[<prev] [next>] [<thread-prev] [day] [month] [year] [list]
Message-ID: <de96672d-0b0c-869a-1d9b-072fb4b1fd60@amd.com>
Date: Tue, 6 Jul 2021 11:32:27 -0400
From: Luben Tuikov <luben.tuikov@....com>
To: Alex Deucher <alexdeucher@...il.com>
Cc: amd-gfx list <amd-gfx@...ts.freedesktop.org>,
"Chen, Guchun" <guchun.chen@....com>,
Dave Airlie <airlied@...ux.ie>,
Daniel Vetter <daniel.vetter@...ll.ch>,
xinhui pan <Xinhui.Pan@....com>,
Linux Kernel Mailing List <linux-kernel@...r.kernel.org>,
Maling list - DRI developers
<dri-devel@...ts.freedesktop.org>, Nirmoy Das <nirmoy.das@....com>,
"Stanley.Yang" <Stanley.Yang@....com>, Tom Rix <trix@...hat.com>,
Alexander Deucher <Alexander.Deucher@....com>,
John Clements <john.clements@....com>,
Christian König <christian.koenig@....com>,
Dennis Li <Dennis.Li@....com>,
Hawking Zhang <Hawking.Zhang@....com>
Subject: Re: [PATCH] drm/amdgpu: Return error if no RAS
On 2021-07-06 11:25 a.m., Alex Deucher wrote:
> On Fri, Jul 2, 2021 at 7:05 PM Luben Tuikov <luben.tuikov@....com> wrote:
>> In amdgpu_ras_query_error_count() return an error
>> if the device doesn't support RAS. This prevents
>> that function from having to always set the values
>> of the integer pointers (if set), and thus
>> prevents function side effects--always to have to
>> set values of integers if integer pointers set,
>> regardless of whether RAS is supported or
>> not--with this change this side effect is
>> mitigated.
>>
>> Also, if no pointers are set, don't count, since
>> we've no way of reporting the counts.
>>
>> Also, give this function a kernel-doc.
>>
>> Cc: Alexander Deucher <Alexander.Deucher@....com>
>> Cc: John Clements <john.clements@....com>
>> Cc: Hawking Zhang <Hawking.Zhang@....com>
>> Reported-by: Tom Rix <trix@...hat.com>
>> Fixes: a46751fbcde505 ("drm/amdgpu: Fix RAS function interface")
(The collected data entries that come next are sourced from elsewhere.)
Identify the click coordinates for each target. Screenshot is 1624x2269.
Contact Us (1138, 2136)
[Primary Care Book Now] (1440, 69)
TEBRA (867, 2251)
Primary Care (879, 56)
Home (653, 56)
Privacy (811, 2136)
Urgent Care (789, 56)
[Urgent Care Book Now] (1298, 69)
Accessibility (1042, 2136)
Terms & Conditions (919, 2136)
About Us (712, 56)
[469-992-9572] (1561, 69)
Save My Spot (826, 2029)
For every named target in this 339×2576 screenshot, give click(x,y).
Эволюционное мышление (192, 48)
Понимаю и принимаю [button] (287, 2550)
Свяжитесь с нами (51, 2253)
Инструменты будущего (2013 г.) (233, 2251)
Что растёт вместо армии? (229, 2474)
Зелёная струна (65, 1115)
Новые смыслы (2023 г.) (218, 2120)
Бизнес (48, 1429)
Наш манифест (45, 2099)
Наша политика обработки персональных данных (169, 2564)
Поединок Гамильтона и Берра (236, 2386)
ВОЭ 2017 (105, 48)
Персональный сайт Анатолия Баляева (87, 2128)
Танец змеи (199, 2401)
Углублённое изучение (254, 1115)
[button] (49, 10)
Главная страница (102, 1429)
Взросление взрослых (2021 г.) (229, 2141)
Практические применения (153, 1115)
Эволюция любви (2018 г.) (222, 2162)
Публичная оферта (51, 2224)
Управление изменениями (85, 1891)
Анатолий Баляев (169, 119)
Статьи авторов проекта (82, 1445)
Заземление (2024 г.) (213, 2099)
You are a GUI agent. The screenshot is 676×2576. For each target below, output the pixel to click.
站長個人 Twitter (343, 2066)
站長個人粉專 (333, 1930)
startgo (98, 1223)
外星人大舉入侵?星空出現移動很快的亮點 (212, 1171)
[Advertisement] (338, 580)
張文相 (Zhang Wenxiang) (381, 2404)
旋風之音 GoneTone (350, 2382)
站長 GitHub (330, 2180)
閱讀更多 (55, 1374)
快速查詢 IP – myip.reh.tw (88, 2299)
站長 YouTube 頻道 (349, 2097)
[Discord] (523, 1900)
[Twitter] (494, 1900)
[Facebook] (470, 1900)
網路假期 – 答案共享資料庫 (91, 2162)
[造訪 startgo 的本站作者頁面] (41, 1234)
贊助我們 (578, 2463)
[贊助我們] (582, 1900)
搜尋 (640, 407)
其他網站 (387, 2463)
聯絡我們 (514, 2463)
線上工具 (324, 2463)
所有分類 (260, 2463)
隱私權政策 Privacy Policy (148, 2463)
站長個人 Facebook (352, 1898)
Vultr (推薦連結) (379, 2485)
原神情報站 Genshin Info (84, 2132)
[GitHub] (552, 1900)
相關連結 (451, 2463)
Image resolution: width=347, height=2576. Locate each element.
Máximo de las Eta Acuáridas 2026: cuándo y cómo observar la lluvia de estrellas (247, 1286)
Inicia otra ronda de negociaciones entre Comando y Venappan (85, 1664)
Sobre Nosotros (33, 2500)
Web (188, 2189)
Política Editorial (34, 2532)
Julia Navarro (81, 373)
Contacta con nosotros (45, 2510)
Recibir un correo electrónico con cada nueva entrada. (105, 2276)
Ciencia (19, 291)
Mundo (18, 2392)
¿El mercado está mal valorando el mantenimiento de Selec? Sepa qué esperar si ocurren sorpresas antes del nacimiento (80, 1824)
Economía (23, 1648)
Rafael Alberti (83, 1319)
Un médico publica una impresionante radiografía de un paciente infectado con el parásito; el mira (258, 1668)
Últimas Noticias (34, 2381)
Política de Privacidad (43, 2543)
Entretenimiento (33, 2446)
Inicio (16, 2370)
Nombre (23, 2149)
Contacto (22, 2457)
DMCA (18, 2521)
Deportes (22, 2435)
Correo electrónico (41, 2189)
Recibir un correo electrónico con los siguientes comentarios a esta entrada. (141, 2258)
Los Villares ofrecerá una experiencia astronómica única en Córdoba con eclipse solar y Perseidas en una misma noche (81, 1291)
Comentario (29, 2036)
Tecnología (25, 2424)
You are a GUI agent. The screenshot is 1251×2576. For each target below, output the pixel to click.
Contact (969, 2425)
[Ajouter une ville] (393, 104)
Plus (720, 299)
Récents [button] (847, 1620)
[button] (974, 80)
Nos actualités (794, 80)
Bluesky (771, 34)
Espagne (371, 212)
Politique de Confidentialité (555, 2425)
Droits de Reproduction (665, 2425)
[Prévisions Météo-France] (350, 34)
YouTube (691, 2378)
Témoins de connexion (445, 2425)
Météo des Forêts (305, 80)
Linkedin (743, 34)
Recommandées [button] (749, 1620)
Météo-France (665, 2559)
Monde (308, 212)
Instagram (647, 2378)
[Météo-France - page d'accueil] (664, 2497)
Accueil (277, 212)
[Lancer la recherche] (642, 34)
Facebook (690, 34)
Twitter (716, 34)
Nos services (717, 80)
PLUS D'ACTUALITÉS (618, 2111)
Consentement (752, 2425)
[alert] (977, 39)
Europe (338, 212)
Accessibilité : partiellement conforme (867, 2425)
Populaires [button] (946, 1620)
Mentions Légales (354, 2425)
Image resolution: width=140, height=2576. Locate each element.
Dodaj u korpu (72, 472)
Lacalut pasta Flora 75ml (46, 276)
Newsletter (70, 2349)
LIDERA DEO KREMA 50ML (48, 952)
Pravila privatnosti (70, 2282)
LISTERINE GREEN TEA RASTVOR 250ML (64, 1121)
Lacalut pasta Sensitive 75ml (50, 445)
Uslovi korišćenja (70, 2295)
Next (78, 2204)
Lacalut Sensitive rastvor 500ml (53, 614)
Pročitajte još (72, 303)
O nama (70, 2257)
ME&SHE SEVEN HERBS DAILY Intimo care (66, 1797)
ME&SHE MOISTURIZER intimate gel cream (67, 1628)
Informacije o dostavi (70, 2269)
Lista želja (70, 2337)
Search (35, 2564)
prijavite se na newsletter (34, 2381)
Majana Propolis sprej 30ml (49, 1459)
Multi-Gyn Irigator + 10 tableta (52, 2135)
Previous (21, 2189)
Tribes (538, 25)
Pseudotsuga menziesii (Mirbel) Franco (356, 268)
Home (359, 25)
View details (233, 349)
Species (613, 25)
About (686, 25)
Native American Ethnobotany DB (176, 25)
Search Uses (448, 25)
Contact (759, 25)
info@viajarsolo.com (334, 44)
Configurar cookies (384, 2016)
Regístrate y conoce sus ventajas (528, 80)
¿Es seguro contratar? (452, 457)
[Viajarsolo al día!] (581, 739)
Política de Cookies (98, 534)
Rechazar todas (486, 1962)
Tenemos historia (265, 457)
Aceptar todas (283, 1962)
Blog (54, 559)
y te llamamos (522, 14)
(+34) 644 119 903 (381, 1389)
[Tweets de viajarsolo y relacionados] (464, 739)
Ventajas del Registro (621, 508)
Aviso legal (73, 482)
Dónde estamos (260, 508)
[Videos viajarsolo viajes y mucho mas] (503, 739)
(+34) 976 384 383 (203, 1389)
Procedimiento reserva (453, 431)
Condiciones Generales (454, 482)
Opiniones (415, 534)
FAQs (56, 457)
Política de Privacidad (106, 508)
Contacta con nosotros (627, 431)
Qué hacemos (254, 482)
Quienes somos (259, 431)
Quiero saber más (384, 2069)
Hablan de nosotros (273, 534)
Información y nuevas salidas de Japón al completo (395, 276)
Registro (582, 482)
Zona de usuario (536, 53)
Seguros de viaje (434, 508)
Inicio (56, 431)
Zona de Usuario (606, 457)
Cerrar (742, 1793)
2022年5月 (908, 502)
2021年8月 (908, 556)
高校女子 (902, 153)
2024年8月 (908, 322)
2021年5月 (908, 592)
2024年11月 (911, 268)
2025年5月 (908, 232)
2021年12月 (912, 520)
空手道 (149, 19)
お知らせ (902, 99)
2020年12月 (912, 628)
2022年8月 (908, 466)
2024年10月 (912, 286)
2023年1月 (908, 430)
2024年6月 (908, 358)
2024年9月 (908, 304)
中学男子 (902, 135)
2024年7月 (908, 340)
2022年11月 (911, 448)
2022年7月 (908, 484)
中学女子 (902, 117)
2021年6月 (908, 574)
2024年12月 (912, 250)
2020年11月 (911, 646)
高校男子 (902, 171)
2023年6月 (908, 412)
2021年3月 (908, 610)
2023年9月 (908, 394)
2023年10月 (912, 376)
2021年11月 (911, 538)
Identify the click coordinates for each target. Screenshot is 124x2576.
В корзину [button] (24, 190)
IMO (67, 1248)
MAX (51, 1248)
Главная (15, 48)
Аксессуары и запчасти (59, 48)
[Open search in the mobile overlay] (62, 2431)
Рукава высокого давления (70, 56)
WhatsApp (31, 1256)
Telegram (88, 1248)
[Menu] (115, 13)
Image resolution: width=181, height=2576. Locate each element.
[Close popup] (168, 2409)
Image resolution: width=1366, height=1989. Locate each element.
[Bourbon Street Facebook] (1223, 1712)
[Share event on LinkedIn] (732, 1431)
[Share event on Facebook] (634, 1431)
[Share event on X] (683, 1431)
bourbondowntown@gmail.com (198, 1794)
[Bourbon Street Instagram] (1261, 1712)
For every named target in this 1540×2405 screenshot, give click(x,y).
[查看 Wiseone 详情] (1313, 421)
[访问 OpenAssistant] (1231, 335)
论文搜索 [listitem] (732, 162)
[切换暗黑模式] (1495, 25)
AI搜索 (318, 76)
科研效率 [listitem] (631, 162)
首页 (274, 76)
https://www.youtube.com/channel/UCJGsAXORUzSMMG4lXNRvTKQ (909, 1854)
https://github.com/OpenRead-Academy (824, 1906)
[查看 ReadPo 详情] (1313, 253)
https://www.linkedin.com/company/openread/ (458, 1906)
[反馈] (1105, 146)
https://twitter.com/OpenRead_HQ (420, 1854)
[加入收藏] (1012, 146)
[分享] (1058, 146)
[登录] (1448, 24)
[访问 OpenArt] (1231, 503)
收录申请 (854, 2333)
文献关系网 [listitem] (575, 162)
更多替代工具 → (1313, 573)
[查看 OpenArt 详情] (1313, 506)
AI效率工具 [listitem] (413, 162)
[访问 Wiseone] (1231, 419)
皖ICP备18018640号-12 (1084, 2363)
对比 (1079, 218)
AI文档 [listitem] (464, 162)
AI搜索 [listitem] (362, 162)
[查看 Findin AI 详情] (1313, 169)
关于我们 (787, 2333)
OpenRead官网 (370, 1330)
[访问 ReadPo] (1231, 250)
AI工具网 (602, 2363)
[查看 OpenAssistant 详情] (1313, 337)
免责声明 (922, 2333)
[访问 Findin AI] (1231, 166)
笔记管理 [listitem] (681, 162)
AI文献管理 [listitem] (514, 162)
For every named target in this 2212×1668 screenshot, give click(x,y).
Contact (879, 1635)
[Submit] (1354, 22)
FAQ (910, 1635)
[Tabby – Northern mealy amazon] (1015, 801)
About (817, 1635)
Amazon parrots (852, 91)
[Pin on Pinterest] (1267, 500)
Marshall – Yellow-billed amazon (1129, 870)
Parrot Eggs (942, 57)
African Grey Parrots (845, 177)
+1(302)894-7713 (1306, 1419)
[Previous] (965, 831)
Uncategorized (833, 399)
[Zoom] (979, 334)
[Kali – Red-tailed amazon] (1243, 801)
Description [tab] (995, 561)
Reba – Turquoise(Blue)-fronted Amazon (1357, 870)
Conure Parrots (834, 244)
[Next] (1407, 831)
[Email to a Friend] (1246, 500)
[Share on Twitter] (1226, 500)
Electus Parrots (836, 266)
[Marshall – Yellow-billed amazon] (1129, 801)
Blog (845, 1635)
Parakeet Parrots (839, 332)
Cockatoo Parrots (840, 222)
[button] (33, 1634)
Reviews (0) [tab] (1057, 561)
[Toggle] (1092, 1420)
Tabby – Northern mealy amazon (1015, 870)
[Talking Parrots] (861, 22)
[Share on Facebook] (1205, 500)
>> Signed-off-by: Luben Tuikov <luben.tuikov@....com>
>> ---
>> drivers/gpu/drm/amd/amdgpu/amdgpu_ras.c | 49 ++++++++++++++++++-------
>> drivers/gpu/drm/amd/amdgpu/amdgpu_ras.h | 6 +--
>> 2 files changed, 38 insertions(+), 17 deletions(-)
>>
>> diff --git a/drivers/gpu/drm/amd/amdgpu/amdgpu_ras.c b/drivers/gpu/drm/amd/amdgpu/amdgpu_ras.c
>> index c6ae63893dbdb2..ed698b2be79023 100644
>> --- a/drivers/gpu/drm/amd/amdgpu/amdgpu_ras.c
>> +++ b/drivers/gpu/drm/amd/amdgpu/amdgpu_ras.c
>> @@ -813,7 +813,7 @@ static int amdgpu_ras_enable_all_features(struct amdgpu_device *adev,
>>
>> /* query/inject/cure begin */
>> int amdgpu_ras_query_error_status(struct amdgpu_device *adev,
>> - struct ras_query_if *info)
>> + struct ras_query_if *info)
>> {
>> struct ras_manager *obj = amdgpu_ras_find_obj(adev, &info->head);
>> struct ras_err_data err_data = {0, 0, 0, NULL};
>> @@ -1047,17 +1047,32 @@ int amdgpu_ras_error_inject(struct amdgpu_device *adev,
>> return ret;
>> }
>>
>> -/* get the total error counts on all IPs */
>> -void amdgpu_ras_query_error_count(struct amdgpu_device *adev,
>> - unsigned long *ce_count,
>> - unsigned long *ue_count)
>> +/**
>> + * amdgpu_ras_query_error_count -- Get error counts of all IPs
>> + * adev: pointer to AMD GPU device
>> + * ce_count: pointer to an integer to be set to the count of correctible errors.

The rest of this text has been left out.